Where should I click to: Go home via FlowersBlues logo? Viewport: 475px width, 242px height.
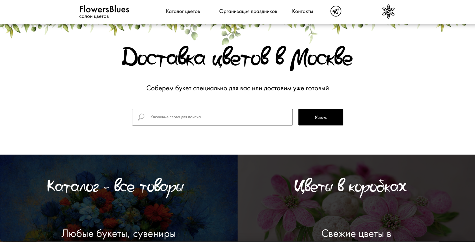104,9
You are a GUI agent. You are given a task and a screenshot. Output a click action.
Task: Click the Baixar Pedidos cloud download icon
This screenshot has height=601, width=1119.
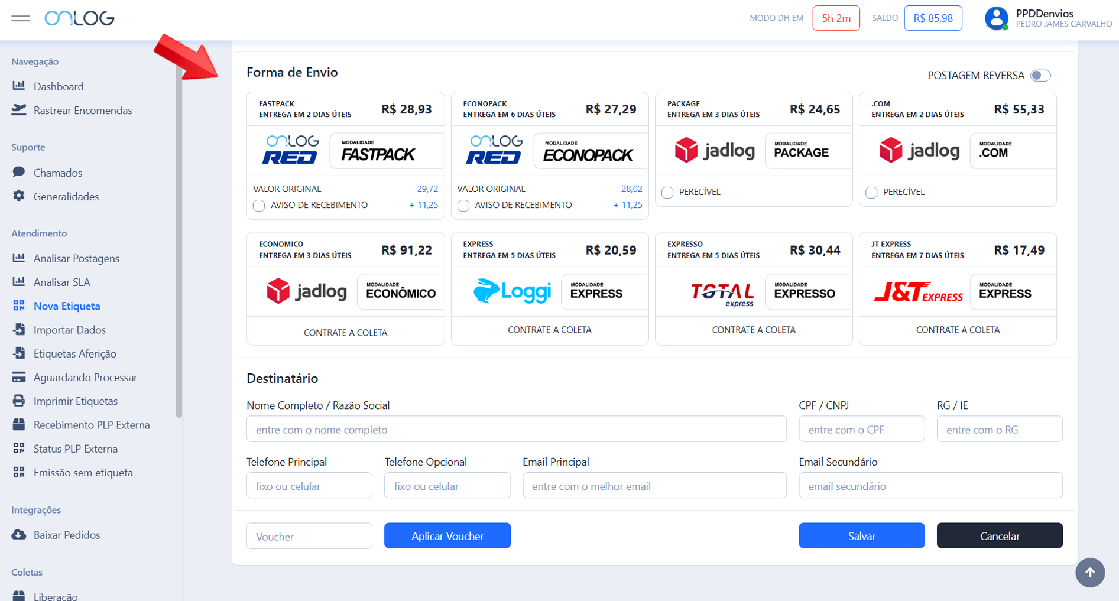coord(19,534)
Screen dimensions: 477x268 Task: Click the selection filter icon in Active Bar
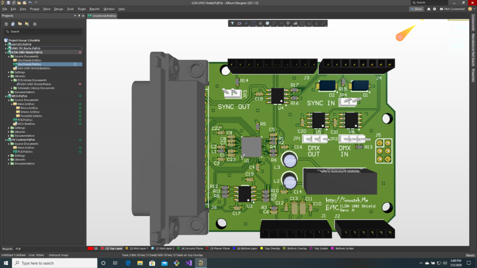pyautogui.click(x=232, y=23)
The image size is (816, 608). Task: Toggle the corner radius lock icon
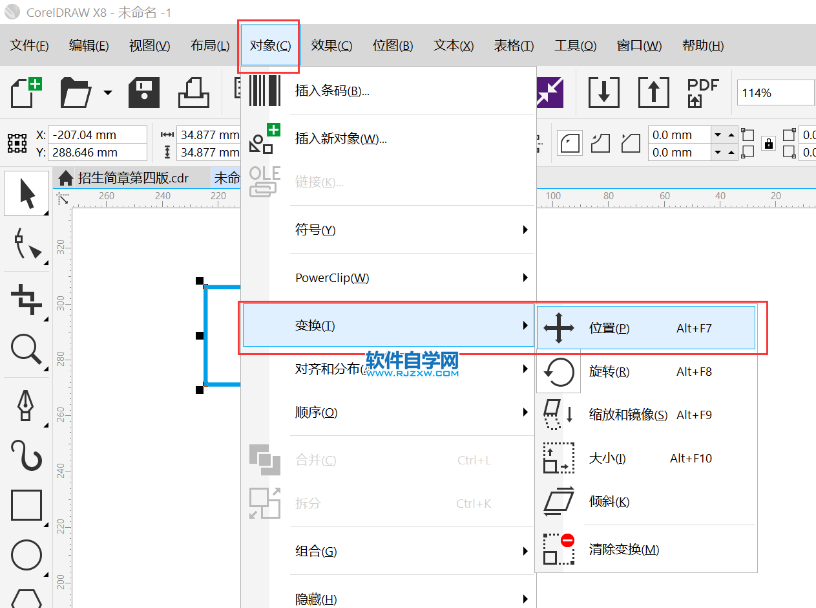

────────

### [STATED TASK]
Please rewrite all the records above with "icon" swapped for "button" throughout, keeping everything else the same and omitting the pictures.

### [SOLVED EXERCISE]
Where should I click to: Go home via FlowersBlues logo? Viewport: 475px width, 242px height.
104,9
You are a GUI agent. You are given a task and a screenshot. Output a click action.
Task: Click the Baixar Pedidos cloud download button
This screenshot has height=601, width=1119.
coord(19,534)
Screen dimensions: 477x268 Task: Click the selection filter button in Active Bar
pyautogui.click(x=232, y=23)
The image size is (816, 608). Task: Toggle the corner radius lock button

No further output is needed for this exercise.